TOKYO -- Already at each other's throats, the U.S. and North Korea could see tensions escalate even further when U.S. President Donald Trump embarks on a visit to Asia early next month.
The U.S. Navy is gathering its fleet at North Korean leader Kim Jong Un's doorstep to coincide with the commander in chief's tour, which will start in Hawaii on Nov. 3 before moving on to Japan, South Korea, China, Vietnam and the Philippines through Nov. 14.
The USS Theodore Roosevelt, an aircraft carrier based in San Diego, will soon pass through Asian waters with four escort ships -- the guided missile cruiser USS Bunker Hill, and the guided missile destroyers USS Halsey, USS Sampson and USS Preble. The vessels are headed to the Middle East, where they are to replace the USS Nimitz and its strike group.
The Roosevelt departed San Diego on Oct. 6 and, according to Stratfor's U.S. Naval Update Map, is currently around Pearl Harbor in Hawaii, where the U.S. Pacific Fleet is headquartered. The pace of the voyage suggests the ships will be in the western Pacific around the time Trump arrives in Tokyo or Seoul.
The Roosevelt's strike group consists of approximately 7,500 sailors and Marines. Combined with the USS Ronald Reagan's strike group -- based in Yokosuka, Japan, as the Navy's sole forward-deployed carrier group -- some 15,000 American navy personnel will be on ships in the region.
The two carrier groups are expected to conduct joint exercises while the Roosevelt is in Asia.

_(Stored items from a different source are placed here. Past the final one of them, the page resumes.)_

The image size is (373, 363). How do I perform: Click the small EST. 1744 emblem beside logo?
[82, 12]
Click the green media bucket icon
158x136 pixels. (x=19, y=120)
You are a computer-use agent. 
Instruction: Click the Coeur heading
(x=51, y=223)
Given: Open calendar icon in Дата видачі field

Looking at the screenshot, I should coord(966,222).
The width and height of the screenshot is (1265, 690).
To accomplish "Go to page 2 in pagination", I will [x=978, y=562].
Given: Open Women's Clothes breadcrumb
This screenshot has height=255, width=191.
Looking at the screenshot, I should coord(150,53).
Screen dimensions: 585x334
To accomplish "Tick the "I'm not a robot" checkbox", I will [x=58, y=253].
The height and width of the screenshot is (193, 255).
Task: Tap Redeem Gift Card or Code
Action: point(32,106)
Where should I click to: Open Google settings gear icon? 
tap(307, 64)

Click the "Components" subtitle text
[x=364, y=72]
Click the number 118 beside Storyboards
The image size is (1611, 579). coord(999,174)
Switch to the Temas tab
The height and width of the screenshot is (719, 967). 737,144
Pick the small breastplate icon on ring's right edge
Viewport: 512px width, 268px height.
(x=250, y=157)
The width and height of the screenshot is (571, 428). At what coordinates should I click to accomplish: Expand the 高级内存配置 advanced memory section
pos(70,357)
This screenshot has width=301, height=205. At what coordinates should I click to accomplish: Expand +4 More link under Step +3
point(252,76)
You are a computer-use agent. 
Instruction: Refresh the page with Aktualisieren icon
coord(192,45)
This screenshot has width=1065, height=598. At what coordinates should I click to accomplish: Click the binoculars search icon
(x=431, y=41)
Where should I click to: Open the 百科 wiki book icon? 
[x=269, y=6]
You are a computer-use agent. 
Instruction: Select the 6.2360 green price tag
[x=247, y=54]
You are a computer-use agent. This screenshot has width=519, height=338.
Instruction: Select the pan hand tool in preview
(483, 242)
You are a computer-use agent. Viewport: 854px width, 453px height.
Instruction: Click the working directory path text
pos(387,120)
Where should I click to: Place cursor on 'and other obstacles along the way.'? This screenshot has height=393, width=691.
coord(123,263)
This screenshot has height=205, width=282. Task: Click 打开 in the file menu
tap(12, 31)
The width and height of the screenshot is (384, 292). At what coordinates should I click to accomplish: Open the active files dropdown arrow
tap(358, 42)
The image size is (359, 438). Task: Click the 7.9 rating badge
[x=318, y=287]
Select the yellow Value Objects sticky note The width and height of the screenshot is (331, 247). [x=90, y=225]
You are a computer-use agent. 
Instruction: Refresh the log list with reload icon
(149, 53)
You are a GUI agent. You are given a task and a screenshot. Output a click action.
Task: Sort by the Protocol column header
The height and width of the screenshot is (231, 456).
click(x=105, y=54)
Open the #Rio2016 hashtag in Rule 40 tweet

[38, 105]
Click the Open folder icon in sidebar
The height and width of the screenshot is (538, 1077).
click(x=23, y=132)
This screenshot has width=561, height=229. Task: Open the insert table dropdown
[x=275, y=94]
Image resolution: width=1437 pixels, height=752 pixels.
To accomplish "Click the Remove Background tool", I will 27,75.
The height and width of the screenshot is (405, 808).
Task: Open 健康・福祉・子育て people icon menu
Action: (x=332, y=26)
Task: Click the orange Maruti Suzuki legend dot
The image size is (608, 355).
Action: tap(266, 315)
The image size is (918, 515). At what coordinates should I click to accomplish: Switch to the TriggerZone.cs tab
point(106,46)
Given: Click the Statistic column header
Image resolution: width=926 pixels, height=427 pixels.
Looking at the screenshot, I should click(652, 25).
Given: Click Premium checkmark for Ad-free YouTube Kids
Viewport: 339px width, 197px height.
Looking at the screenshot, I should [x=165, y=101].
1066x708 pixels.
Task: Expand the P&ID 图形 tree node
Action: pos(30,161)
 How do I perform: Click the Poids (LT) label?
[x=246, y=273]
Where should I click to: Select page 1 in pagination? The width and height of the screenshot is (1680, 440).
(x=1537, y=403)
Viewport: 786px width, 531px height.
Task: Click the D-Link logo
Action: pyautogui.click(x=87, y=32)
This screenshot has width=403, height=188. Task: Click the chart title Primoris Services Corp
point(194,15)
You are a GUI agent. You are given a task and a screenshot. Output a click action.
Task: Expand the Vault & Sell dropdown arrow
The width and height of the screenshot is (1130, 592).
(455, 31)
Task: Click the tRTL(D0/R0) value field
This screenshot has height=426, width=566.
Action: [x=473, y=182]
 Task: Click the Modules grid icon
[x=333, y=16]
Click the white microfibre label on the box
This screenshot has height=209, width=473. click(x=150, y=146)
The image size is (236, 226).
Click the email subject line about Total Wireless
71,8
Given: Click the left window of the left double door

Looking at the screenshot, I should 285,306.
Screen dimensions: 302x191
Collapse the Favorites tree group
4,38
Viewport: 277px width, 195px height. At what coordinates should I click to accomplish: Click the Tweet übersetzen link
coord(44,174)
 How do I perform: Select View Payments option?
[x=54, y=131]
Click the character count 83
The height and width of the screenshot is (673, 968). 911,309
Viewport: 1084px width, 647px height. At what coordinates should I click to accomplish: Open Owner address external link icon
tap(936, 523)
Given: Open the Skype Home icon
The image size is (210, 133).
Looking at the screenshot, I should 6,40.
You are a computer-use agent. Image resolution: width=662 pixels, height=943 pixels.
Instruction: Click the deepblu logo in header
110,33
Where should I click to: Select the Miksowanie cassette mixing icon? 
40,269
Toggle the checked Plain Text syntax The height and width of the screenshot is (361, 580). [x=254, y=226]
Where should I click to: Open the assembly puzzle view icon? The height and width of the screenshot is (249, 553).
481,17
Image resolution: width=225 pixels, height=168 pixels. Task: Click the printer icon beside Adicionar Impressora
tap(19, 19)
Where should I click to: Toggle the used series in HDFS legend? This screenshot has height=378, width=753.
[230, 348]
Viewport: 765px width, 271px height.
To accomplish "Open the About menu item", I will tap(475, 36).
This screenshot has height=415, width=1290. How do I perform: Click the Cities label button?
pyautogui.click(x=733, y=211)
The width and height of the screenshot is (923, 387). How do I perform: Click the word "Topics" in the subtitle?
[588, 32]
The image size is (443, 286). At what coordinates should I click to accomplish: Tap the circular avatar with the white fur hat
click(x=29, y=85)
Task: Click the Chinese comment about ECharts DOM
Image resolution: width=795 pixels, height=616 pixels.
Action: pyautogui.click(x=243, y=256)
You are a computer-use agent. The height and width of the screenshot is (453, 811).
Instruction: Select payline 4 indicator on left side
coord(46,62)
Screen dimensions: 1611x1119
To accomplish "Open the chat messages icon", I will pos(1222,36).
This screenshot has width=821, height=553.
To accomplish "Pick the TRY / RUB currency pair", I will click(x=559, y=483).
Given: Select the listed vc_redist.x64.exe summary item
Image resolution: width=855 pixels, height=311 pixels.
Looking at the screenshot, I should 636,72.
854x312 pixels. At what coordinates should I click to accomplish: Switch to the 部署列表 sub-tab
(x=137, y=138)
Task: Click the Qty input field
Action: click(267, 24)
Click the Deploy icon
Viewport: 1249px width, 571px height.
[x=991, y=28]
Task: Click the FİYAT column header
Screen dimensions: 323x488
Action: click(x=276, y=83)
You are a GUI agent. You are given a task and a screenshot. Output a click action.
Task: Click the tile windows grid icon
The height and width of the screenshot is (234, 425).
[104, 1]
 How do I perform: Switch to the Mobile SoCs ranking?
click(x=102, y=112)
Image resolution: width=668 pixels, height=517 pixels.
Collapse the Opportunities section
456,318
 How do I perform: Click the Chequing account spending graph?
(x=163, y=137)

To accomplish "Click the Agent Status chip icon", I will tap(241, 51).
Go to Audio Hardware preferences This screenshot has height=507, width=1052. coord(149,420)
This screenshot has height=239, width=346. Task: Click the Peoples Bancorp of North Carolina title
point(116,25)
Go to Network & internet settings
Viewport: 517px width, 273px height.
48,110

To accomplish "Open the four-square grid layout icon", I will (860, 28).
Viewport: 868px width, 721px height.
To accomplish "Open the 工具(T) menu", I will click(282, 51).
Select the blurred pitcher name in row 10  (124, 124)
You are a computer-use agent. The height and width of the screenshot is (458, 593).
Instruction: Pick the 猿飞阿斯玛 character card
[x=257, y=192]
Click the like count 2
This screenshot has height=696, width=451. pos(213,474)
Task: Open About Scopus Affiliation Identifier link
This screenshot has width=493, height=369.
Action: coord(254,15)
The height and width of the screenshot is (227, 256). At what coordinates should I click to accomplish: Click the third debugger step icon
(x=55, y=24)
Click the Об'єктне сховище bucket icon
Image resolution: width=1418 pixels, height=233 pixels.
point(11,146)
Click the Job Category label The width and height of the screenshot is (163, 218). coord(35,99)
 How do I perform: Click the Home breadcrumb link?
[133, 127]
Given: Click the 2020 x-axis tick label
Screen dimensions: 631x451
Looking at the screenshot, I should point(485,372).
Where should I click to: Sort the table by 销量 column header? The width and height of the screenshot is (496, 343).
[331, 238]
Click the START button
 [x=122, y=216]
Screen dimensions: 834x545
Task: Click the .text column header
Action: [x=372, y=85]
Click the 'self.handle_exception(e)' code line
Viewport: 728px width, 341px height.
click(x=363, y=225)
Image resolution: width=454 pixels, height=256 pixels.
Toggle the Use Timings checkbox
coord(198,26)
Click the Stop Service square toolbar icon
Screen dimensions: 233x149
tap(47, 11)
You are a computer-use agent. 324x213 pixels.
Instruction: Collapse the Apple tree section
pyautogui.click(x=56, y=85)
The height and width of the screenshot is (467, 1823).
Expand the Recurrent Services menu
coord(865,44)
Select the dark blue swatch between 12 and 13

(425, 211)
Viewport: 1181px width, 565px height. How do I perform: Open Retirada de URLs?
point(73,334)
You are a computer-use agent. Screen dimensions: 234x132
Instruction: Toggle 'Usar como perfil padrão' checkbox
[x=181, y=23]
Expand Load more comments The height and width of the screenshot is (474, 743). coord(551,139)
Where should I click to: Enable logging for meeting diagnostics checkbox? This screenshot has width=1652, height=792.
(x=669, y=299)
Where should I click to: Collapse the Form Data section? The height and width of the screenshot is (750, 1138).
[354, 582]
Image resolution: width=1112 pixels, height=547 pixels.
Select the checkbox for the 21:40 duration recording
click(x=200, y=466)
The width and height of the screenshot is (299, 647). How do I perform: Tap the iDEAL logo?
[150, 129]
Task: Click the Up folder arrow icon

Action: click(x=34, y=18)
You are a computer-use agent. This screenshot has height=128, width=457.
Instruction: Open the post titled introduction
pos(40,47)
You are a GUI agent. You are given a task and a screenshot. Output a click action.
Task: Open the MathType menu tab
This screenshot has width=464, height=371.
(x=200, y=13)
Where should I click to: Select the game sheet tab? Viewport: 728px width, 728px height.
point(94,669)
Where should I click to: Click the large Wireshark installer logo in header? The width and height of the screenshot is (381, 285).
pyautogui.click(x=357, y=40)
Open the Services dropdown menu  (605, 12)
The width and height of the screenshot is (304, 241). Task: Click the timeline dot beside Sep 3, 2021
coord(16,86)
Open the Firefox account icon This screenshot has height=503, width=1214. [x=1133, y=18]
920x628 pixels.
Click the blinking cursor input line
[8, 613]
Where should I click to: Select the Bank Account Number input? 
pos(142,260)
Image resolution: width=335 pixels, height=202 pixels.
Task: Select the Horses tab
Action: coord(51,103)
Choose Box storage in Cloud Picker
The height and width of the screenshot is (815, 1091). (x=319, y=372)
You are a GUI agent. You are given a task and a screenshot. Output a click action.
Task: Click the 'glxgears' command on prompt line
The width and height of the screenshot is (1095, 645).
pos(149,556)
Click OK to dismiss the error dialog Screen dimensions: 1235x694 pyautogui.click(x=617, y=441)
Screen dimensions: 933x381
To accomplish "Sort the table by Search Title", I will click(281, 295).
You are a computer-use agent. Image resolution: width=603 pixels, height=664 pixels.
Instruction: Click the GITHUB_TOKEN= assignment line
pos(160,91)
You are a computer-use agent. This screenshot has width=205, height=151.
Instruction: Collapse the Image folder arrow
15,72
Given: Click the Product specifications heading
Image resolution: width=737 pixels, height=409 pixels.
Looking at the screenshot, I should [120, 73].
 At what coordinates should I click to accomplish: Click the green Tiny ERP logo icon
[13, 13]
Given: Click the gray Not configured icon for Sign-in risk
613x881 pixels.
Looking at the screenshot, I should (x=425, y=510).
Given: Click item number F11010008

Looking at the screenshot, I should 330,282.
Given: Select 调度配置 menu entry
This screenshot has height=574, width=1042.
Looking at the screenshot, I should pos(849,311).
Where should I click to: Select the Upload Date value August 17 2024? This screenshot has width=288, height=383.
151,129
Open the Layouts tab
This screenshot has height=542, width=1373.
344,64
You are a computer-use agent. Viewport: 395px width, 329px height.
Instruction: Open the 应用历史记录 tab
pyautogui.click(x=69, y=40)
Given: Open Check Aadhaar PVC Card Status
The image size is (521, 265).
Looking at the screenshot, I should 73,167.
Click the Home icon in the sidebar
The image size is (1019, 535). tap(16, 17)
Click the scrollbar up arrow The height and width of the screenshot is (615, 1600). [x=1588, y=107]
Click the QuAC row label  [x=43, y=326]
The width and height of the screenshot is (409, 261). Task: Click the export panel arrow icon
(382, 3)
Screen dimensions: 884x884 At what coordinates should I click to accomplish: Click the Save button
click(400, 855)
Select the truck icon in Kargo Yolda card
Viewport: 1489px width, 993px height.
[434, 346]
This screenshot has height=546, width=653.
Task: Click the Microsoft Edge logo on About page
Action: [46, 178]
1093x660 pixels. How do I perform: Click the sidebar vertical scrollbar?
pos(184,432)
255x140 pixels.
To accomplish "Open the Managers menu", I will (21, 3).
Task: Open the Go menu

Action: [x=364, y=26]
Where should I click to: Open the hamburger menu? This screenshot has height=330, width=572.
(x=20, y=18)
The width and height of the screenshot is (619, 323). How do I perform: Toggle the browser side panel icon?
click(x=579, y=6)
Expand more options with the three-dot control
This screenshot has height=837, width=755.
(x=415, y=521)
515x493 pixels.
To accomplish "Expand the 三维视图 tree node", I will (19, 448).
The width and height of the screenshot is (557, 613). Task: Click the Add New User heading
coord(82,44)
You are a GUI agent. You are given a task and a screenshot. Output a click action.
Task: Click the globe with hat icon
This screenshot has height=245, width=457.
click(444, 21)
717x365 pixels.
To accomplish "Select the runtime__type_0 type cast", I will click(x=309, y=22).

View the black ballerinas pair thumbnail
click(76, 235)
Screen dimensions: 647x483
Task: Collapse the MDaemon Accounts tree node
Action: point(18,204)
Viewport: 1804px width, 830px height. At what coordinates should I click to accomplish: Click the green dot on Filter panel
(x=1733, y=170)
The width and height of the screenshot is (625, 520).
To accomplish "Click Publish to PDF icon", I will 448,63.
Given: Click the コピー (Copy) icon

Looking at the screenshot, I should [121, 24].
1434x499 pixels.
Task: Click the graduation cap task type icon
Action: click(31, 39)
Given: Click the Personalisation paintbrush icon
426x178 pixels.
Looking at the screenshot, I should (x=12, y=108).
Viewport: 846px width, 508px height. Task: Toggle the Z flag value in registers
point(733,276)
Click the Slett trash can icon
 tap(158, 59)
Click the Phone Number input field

Ahead of the crucial week, the U.S. Navy invited the Nikkei Asian Review and other media aboard the Reagan on Thursday, during a four-day joint exercise with the South Korean navy. The Reagan is conducting drills with the missile destroyers USS Stethem, USS Mustin and USS Chafee.
When this reporter arrived on the carrier via a C2 Greyhound cargo aircraft from Marine Corps Air Station Iwakuni, in Japan's Yamaguchi Prefecture, some 34 planes were on the deck preparing for takeoff and landing practice. Another 32 were jampacked in the hangers below.
In a notable difference from previous media tours, the F/A-18 Super Hornets had live ammunition affixed to their wings.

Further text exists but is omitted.